■ **Фрагмент страницы**
----------------
Сегодня официально признана доктрина Соловьева и Ключевского о бегстве населения из Юго-Западной Руси в Галицкие земли, и главным образом, на северо-восток, в Поволжье (правда, совсем не понятно, зачем бежать туда, где «монголо-татары» лютовали более всего). Именно этим историки объясняют преемственность московской культуры по отношению к киевской.

Каждый народ создает свой поэтический эпос: у древних русичей это былины, наиболее известны из которых сказания о подвигах «младших богатырей» — Ильи Муромца, Добрыни Никитича и Алеши Поповича. В современных версиях этих сказаний, собранных всего пару столетий назад, фигурируют «стольный град Киев», «киевские князья», «половцы, печенеги» и прочие персонажи, которые хорошо привязываются к Приднепровью. Илья хоть и Муромец, но служить непременно едет, а точнее, продирается по бездорожью через дремучие леса, к киевскому двору, учинив по пути разборку с Соловьем-разбойником. Как будто по соседству нельзя было подыскать ни одного подходящего князя и устроиться к нему на службу. Почти все известные «старшие богатыри» — Святогор, Вольга Святославич, Микула Селянинович и другие тоже служат почему-то исключительно князю Владимиру, по легенде крестившему Русь.
----------------
■ **Исходные данные**

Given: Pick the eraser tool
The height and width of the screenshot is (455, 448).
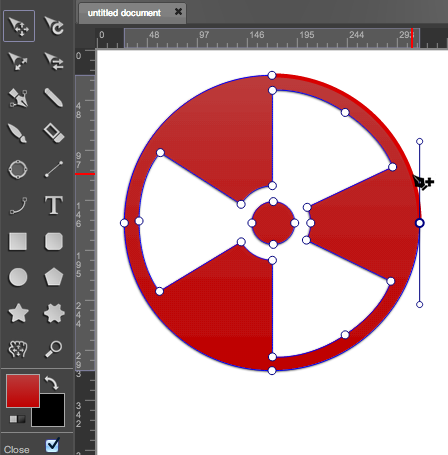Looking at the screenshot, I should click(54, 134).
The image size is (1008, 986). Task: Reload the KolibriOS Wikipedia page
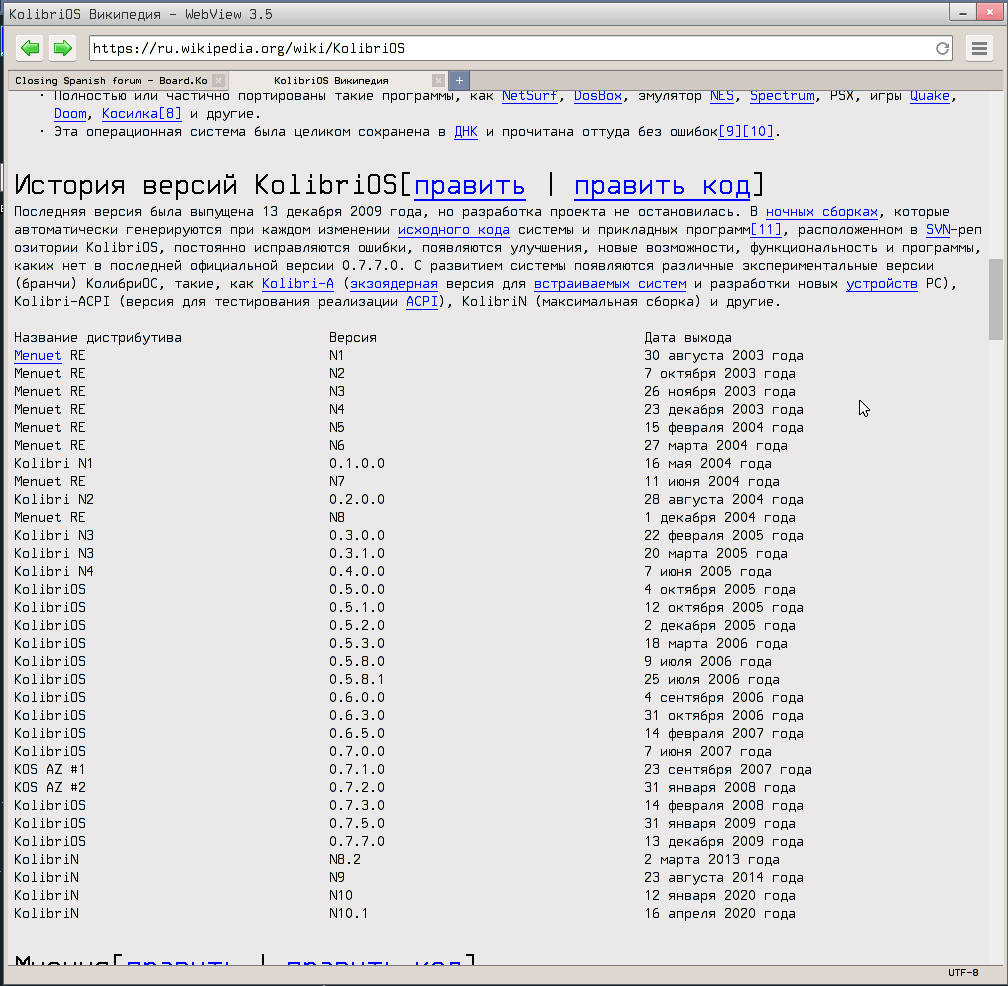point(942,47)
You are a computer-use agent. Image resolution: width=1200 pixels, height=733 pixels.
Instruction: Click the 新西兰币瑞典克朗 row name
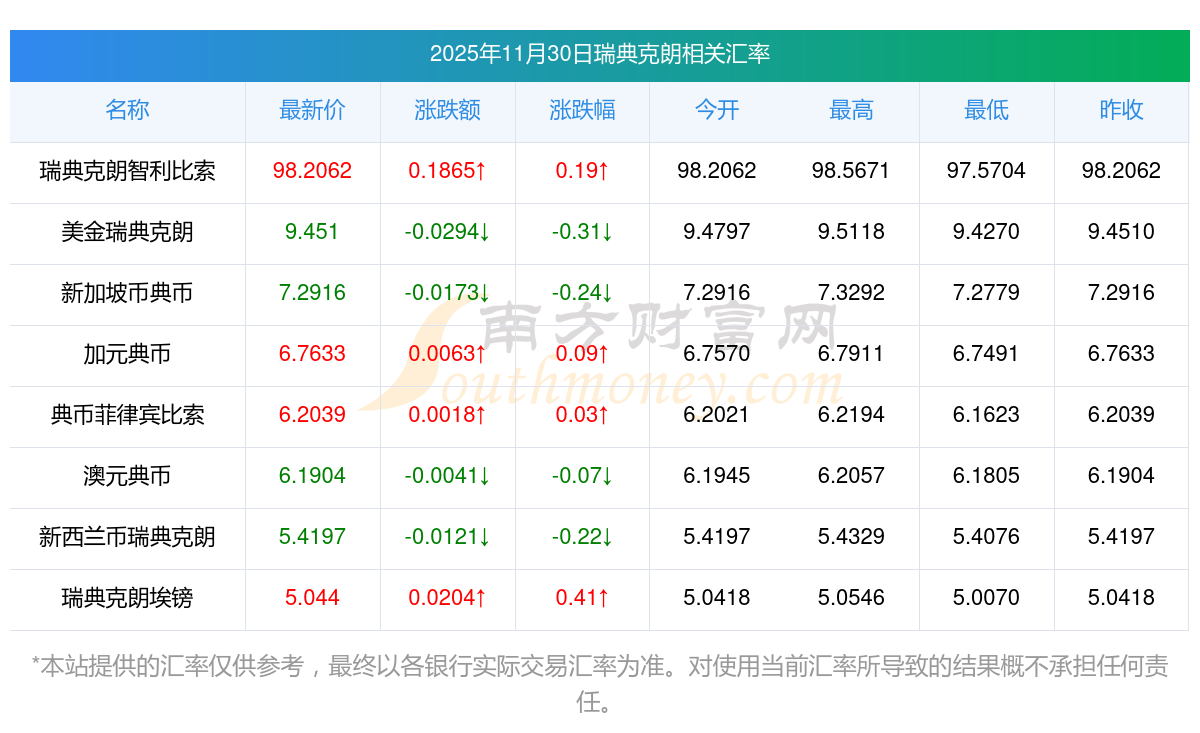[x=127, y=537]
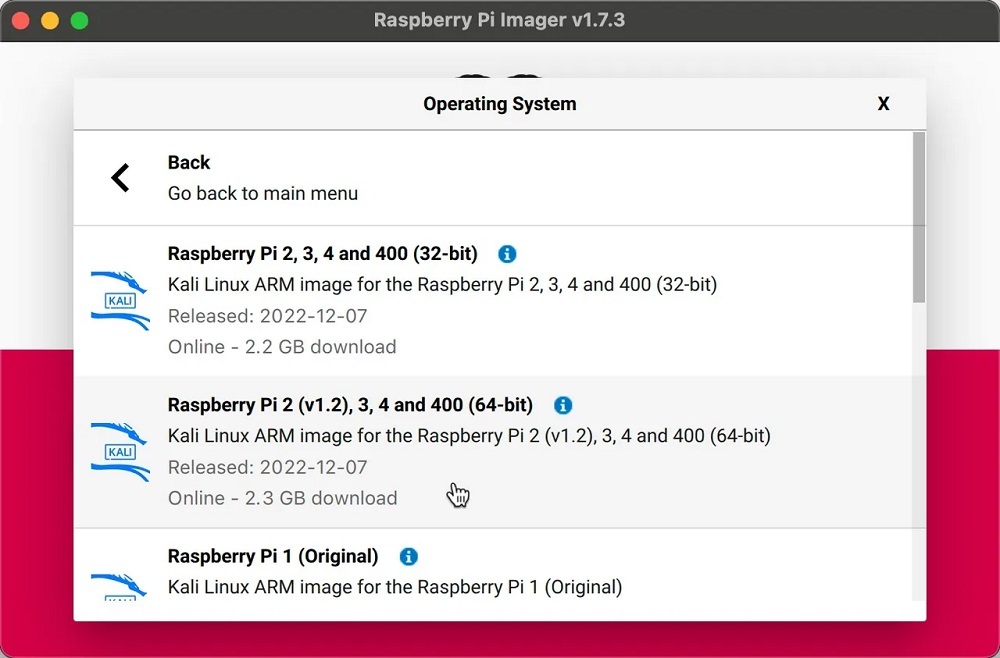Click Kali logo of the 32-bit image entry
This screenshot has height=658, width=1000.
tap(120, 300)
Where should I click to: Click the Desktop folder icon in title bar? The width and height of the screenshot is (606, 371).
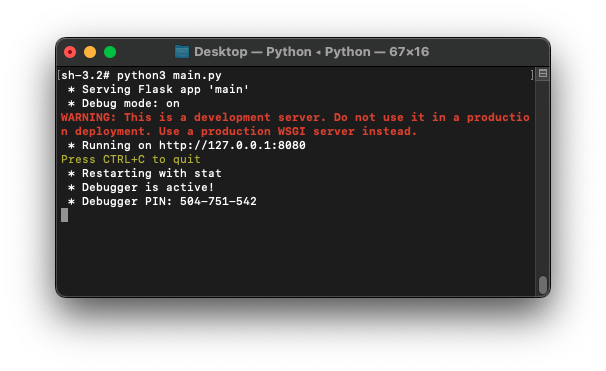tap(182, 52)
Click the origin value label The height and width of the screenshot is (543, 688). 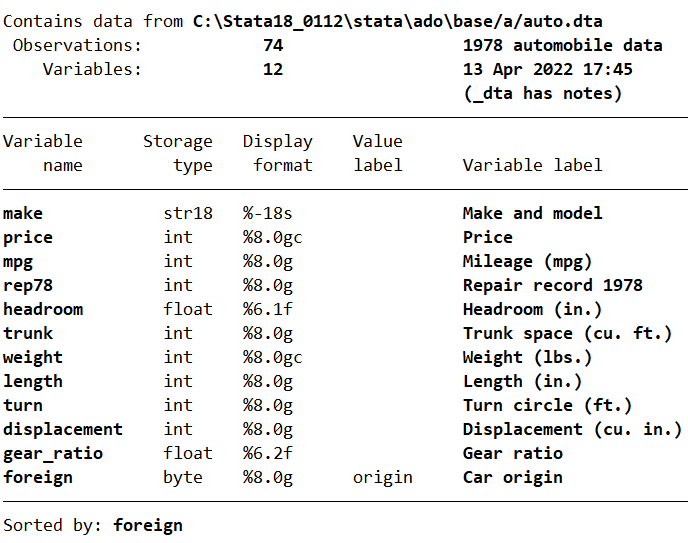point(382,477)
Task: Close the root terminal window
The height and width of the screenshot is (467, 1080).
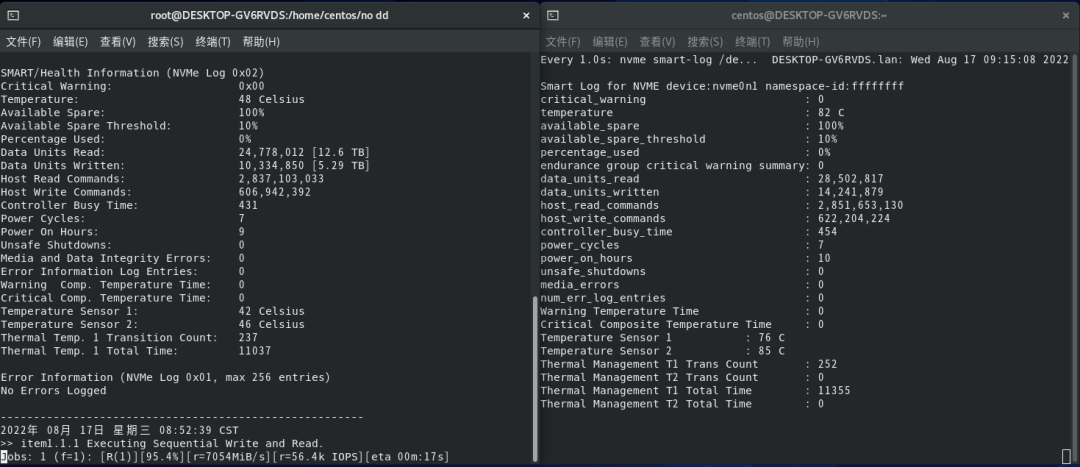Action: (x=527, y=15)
----------------
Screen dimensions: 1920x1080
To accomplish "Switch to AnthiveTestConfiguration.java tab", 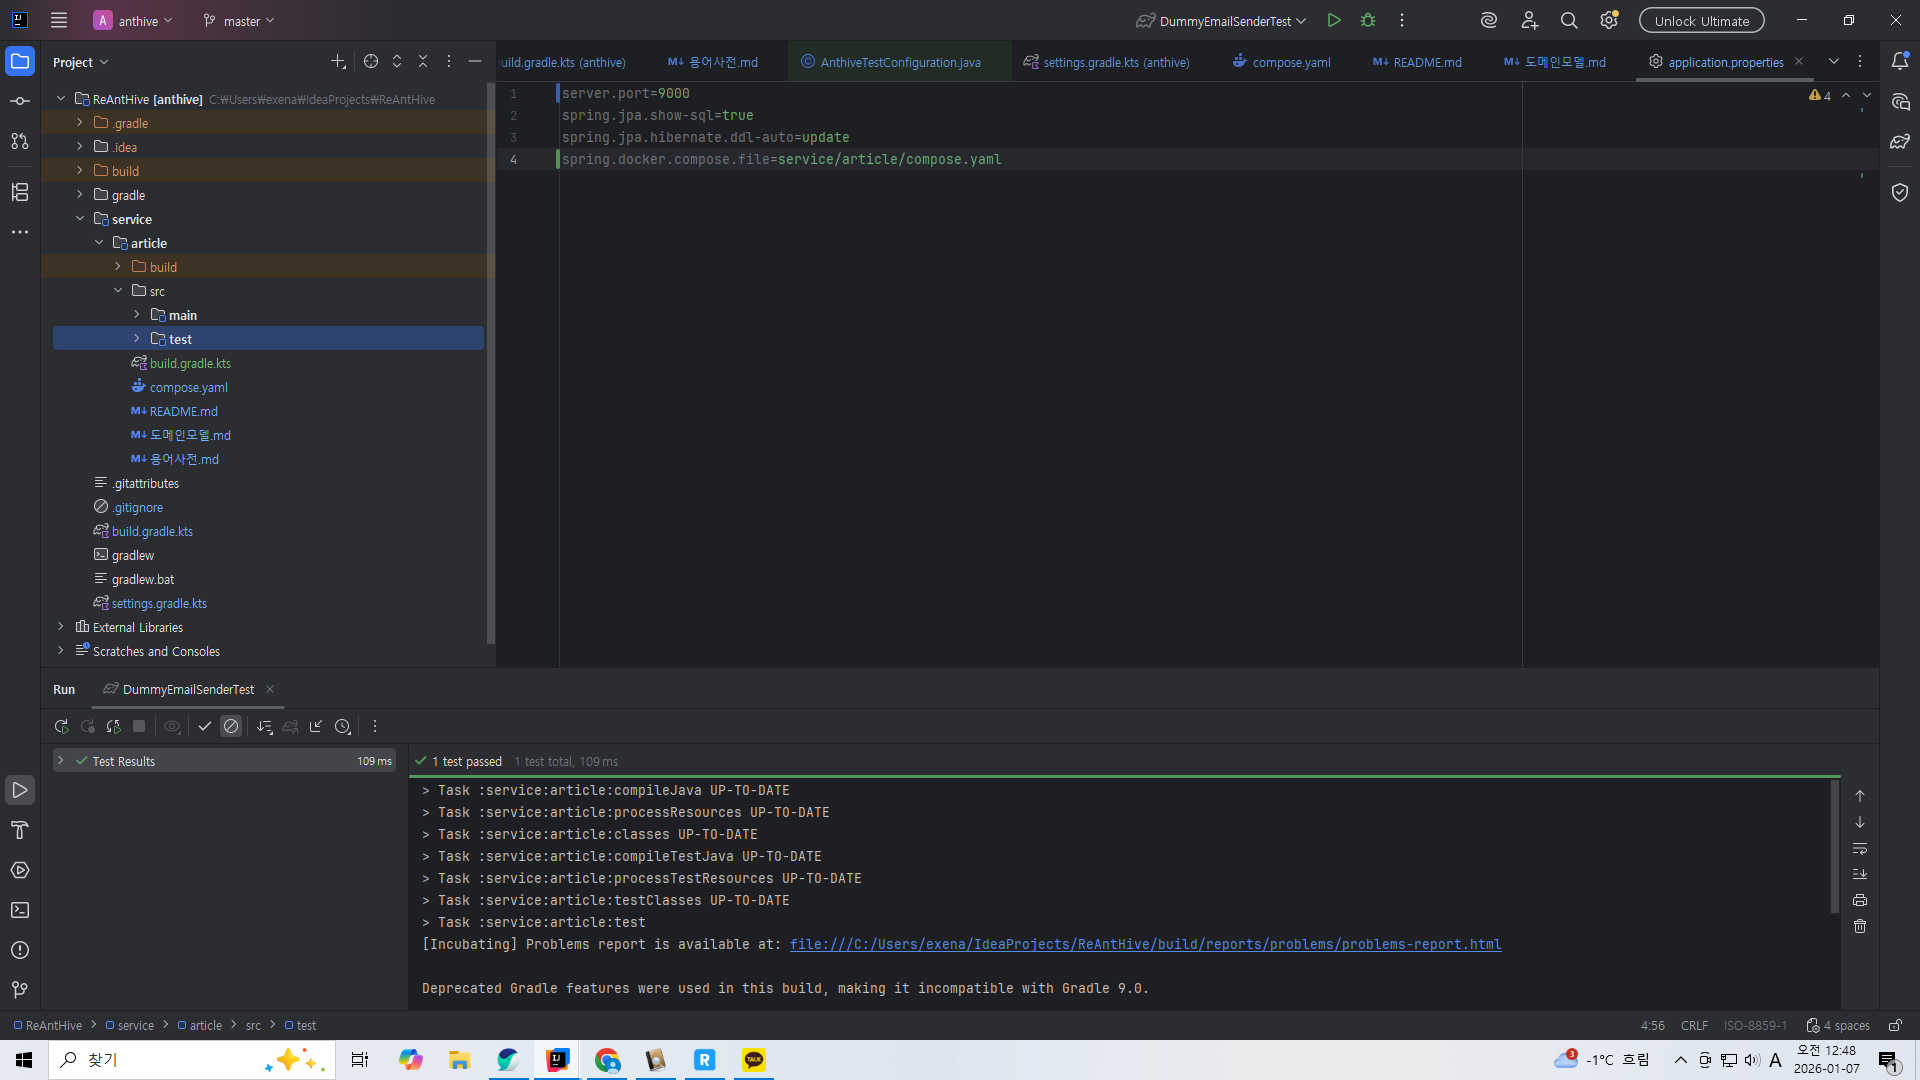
----------------
■ **Задания**
[1] Определите, соответствуют ли фрагменту страницы приведенные ниже утверждения. Для каждого утверждения ответьте «да» или «нет» и приведите точную цитату, которая это подтверждает: (а) современные версии сказаний о «младших богатырях» собраны всего пару столетий назад; (б) Святогор и Микула Селянинович относятся к «младшим богатырям»; (в) Илья Муромец на пути к киевскому двору учиняет разборку с Соловьем-разбойником.
[2] Какому князю, согласно фрагменту страницы, служат почти все известные «старшие богатыри»?

■ **Ответы к заданиям**
[1]
(а) Да: «В современных версиях этих сказаний, собранных всего пару столетий назад».
(б) Нет: «Почти все известные «старшие богатыри» — Святогор, Вольга Святославич, Микула Селянинович и другие».
(в) Да: «учинив по пути разборку с Соловьем-разбойником».

[2] Исключительно князю Владимиру.